Semi-explicit solutions to the water-wave dispersion relation and their role in the nonlinear Hamiltonian coupled-mode theory

TL;DR

This paper introduces semi-explicit, highly accurate root-finding formulas for the water-wave dispersion relation, significantly improving the efficiency and robustness of the Hamiltonian coupled-mode theory in modeling fully nonlinear water waves over complex bathymetry.

Contribution

The paper develops new semi-explicit root-finding formulas for the water-wave dispersion relation, enhancing the computational efficiency of the HCMT for nonlinear water-wave problems.

Findings

Explicit formulas support rapid root calculation with high accuracy.

Three iterations suffice for machine-precision roots in demanding cases.

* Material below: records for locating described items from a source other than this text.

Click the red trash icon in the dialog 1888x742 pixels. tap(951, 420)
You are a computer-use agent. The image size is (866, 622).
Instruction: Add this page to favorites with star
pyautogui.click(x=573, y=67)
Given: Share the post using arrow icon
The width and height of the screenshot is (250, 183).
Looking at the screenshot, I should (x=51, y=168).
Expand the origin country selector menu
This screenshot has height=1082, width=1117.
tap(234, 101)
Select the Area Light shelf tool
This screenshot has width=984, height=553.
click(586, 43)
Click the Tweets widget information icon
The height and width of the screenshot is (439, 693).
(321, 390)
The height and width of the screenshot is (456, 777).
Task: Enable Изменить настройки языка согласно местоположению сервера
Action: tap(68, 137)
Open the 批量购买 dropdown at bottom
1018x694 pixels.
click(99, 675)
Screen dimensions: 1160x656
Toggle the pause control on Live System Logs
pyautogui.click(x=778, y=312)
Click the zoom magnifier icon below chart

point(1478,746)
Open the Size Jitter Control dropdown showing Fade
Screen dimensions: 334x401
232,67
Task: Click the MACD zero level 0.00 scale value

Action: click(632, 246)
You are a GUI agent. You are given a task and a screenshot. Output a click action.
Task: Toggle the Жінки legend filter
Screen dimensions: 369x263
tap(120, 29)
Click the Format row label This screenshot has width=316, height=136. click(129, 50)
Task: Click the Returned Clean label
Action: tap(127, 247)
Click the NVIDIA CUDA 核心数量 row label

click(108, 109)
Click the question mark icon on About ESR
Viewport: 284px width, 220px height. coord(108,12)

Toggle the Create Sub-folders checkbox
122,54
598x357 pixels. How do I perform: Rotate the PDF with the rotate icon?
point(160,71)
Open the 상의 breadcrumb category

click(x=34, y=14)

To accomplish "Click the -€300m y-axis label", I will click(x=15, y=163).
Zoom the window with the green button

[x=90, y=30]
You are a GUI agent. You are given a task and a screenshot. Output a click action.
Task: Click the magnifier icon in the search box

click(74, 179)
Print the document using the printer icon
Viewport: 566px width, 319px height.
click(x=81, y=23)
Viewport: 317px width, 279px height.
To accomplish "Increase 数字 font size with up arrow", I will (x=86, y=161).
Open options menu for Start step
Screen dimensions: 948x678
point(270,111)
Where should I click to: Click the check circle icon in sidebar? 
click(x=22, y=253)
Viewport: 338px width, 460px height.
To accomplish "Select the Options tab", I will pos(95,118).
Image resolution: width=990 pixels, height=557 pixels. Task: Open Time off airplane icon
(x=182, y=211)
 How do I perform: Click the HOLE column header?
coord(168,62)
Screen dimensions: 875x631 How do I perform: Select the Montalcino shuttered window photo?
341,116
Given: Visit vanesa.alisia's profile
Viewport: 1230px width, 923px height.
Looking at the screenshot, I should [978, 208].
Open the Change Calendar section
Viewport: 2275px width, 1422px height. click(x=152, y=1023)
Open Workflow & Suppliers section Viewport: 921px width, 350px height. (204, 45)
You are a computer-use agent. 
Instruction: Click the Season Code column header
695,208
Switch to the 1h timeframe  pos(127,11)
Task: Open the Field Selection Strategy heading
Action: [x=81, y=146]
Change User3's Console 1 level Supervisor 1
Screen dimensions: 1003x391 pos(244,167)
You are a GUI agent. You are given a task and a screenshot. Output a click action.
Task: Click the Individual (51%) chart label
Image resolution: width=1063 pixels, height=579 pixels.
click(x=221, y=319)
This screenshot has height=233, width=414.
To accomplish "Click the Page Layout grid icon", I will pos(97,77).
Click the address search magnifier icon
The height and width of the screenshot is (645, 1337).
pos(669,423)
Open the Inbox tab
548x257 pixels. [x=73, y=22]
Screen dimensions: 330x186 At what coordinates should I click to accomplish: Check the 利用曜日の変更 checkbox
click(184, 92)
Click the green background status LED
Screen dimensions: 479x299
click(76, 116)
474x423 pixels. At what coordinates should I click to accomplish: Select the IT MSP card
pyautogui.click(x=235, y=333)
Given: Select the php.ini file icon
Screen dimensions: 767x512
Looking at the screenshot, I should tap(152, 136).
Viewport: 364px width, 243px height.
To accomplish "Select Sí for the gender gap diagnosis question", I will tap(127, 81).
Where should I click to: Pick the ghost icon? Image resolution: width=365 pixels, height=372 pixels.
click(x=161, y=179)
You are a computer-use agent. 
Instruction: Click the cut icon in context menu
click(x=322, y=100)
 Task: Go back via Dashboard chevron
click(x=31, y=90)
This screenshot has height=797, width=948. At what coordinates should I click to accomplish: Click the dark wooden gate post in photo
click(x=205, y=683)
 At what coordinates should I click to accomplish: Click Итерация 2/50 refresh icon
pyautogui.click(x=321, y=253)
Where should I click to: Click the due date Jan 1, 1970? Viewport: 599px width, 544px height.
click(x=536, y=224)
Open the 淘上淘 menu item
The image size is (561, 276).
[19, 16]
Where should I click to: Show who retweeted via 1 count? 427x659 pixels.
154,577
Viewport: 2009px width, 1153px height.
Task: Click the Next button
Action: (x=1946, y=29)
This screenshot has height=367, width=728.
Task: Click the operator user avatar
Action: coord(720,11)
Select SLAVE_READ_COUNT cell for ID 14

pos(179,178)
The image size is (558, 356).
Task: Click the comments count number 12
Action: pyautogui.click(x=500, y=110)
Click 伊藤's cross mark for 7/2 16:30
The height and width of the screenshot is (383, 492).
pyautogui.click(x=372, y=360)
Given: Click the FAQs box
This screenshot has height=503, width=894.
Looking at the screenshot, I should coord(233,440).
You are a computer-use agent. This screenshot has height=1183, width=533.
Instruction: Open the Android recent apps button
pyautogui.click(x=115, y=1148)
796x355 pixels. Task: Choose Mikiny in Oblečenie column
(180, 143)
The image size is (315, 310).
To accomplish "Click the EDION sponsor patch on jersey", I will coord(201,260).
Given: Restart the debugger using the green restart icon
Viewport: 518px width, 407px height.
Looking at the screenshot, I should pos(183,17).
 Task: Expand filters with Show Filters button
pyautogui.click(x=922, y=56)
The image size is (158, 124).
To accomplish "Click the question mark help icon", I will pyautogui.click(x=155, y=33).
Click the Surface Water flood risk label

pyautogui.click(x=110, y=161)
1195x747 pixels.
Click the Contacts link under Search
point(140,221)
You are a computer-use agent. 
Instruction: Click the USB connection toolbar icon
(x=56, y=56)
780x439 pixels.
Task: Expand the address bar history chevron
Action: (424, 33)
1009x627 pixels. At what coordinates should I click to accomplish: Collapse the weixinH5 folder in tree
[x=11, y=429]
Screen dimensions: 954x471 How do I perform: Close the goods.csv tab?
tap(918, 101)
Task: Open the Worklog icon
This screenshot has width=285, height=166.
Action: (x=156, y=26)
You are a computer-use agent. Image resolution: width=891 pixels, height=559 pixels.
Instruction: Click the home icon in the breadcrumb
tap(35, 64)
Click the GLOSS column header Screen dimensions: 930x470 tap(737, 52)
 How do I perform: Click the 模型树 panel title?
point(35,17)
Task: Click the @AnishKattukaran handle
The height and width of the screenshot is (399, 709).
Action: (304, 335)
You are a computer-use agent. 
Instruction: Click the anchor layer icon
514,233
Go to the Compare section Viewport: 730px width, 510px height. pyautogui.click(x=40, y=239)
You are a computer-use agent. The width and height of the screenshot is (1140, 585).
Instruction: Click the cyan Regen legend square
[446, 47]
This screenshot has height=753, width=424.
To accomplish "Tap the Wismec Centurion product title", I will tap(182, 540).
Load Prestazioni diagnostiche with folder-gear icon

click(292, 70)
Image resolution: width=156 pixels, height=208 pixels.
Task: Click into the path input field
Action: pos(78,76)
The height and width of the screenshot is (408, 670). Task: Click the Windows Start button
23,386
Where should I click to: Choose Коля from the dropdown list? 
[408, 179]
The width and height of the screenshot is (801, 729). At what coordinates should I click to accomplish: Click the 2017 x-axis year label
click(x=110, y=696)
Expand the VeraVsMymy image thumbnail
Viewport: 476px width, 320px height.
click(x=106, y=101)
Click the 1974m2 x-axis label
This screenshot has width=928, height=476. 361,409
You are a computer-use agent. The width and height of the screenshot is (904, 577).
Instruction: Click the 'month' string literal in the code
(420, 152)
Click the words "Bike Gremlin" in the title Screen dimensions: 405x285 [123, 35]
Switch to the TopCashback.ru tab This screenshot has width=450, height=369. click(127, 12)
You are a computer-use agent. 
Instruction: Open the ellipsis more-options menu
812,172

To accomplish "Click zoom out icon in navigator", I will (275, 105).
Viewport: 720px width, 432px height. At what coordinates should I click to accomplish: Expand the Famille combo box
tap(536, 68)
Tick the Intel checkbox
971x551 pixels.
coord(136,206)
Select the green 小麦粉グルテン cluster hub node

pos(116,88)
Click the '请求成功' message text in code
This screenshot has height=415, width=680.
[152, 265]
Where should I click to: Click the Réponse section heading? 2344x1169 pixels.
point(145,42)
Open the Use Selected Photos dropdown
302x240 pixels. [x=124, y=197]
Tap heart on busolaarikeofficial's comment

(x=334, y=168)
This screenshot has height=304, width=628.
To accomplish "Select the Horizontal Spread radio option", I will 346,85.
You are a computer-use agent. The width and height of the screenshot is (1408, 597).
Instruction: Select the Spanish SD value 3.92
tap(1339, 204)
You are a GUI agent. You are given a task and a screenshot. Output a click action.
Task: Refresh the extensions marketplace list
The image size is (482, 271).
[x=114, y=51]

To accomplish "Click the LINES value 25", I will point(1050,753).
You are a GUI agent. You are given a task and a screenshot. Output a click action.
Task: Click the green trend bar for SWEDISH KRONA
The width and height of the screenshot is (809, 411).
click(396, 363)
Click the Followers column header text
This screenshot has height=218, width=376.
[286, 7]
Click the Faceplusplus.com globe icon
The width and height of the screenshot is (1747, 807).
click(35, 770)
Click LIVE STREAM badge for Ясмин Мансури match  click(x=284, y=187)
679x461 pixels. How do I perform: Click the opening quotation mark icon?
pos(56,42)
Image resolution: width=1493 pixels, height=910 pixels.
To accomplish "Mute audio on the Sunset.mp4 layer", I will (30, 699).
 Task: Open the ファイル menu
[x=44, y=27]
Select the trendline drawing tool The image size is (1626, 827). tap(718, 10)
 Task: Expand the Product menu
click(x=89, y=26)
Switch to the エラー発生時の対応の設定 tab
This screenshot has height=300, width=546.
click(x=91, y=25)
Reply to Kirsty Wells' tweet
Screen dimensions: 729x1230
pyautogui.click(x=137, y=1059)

The approach improves the efficiency and robustness of nonlinear water-wave simulations.

Abstract

The Hamiltonian coupled-mode theory (HCMT), recently derived by Athanassoulis and Papoutsellis [1], provides an efficient new approach for solving fully nonlinear water-wave problems over arbitrary bathymetry. In HCMT, heavy use is made of the roots of a local, water-wave dispersion relation with varying parameter, which have to be calculated at every horizontal position and every time instant. Thus, fast and accurate calculation of these roots, valid for all possible values of the varying parameter, are of fundamental importance. In this paper, new, semi-explicit and highly accurate root-finding formulae are derived, especially for the roots corresponding to evanescent modes. The derivation is based on the successive application of a Picard-type iteration and the Householder's root finding method. Explicit approximate formulae of very good accuracy are obtained, which are adequate to support HCMT for many types of applications. In most demanding cases, e.g. very steep, deep-water waves, machine-accurate determination of the required roots is achieved by no more than three iterations, using the explicit forms as initial values. Exploiting this root-finding procedure in the HCMT, results in an efficient, numerical solver able to treat fully nonlinear water waves over arbitrary bathymetry. Applications to demanding nonlinear problems demonstrate the efficiency and the robustness of the present approach.